EXERCISE DESCRIPTION: From the material below, copy out each line with the word "will" in it.

[[ RECORDS PROVIDED, beginning ]]

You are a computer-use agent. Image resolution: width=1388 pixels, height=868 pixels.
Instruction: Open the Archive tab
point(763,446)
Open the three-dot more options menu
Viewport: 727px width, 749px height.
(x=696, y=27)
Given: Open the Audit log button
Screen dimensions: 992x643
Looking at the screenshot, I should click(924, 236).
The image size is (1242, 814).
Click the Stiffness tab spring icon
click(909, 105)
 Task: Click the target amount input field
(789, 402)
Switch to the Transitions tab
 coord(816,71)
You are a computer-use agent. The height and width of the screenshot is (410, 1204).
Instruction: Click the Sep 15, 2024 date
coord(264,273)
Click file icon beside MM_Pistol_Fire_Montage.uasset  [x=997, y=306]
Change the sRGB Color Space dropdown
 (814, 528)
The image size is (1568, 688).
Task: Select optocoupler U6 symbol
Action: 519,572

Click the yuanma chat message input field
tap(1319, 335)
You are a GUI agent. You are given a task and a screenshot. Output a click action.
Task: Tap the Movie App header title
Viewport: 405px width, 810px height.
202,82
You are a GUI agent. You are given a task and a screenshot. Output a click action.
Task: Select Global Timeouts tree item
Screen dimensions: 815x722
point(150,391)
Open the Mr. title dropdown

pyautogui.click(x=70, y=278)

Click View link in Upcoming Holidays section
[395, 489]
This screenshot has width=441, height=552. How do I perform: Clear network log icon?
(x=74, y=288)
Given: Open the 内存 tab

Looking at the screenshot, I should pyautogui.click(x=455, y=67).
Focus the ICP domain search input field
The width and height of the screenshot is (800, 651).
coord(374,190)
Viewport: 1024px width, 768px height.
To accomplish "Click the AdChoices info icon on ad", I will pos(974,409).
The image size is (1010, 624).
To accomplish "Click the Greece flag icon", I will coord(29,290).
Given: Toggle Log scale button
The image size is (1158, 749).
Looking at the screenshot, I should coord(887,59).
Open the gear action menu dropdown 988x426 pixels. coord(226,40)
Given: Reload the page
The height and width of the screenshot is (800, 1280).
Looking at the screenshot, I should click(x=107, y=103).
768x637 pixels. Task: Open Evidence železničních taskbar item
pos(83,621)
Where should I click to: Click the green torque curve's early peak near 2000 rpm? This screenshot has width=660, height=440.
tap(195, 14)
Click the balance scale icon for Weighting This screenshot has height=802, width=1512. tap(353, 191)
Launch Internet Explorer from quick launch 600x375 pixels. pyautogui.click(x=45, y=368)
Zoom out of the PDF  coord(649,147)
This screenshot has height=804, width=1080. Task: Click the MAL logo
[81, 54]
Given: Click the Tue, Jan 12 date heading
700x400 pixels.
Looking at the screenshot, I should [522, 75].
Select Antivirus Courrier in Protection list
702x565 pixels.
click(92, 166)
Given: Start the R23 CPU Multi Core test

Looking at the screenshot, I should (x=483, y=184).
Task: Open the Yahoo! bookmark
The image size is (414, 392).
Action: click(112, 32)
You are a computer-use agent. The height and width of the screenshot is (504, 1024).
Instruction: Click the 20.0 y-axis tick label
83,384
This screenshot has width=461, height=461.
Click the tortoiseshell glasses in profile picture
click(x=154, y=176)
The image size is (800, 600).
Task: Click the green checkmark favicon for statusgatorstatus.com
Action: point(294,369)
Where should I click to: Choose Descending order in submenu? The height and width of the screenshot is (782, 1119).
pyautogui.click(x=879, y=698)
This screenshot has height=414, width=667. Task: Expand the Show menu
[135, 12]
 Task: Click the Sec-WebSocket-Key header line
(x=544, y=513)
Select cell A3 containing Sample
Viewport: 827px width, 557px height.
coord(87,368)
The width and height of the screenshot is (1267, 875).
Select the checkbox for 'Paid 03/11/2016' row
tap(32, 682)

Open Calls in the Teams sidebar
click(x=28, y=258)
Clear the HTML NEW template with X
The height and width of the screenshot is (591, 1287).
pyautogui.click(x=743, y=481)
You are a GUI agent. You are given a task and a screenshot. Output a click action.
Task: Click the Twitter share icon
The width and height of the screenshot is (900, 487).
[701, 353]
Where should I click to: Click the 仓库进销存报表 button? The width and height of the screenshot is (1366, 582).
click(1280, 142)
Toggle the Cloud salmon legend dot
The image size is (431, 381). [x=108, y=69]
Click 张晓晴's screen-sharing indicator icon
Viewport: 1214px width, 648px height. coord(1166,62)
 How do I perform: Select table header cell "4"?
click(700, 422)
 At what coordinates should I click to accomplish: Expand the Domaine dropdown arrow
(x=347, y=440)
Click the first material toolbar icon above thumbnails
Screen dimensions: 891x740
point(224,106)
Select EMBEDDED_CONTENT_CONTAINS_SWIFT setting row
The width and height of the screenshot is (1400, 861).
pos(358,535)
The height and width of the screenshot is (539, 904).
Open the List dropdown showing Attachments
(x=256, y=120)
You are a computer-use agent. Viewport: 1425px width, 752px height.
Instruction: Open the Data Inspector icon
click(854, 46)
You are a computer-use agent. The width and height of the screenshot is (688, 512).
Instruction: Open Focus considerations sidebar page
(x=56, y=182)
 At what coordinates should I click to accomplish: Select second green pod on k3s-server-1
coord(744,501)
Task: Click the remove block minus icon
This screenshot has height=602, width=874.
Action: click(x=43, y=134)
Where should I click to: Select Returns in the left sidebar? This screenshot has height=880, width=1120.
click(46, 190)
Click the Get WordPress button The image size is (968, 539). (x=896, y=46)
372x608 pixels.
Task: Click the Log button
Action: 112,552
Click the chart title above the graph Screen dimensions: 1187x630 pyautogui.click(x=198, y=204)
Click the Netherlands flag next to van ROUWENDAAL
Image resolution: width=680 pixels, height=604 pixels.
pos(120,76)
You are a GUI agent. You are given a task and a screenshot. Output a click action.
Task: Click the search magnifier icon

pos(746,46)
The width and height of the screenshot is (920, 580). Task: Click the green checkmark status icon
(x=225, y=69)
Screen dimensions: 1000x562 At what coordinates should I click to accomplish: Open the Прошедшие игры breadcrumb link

[[ RECORDS PROVIDED, end ]]

SOLUTION FOR THIS TASK:
To accomplish "Click the AdChoices info icon on ad", I will pos(974,409).
To accomplish "Click the Greece flag icon", I will coord(29,290).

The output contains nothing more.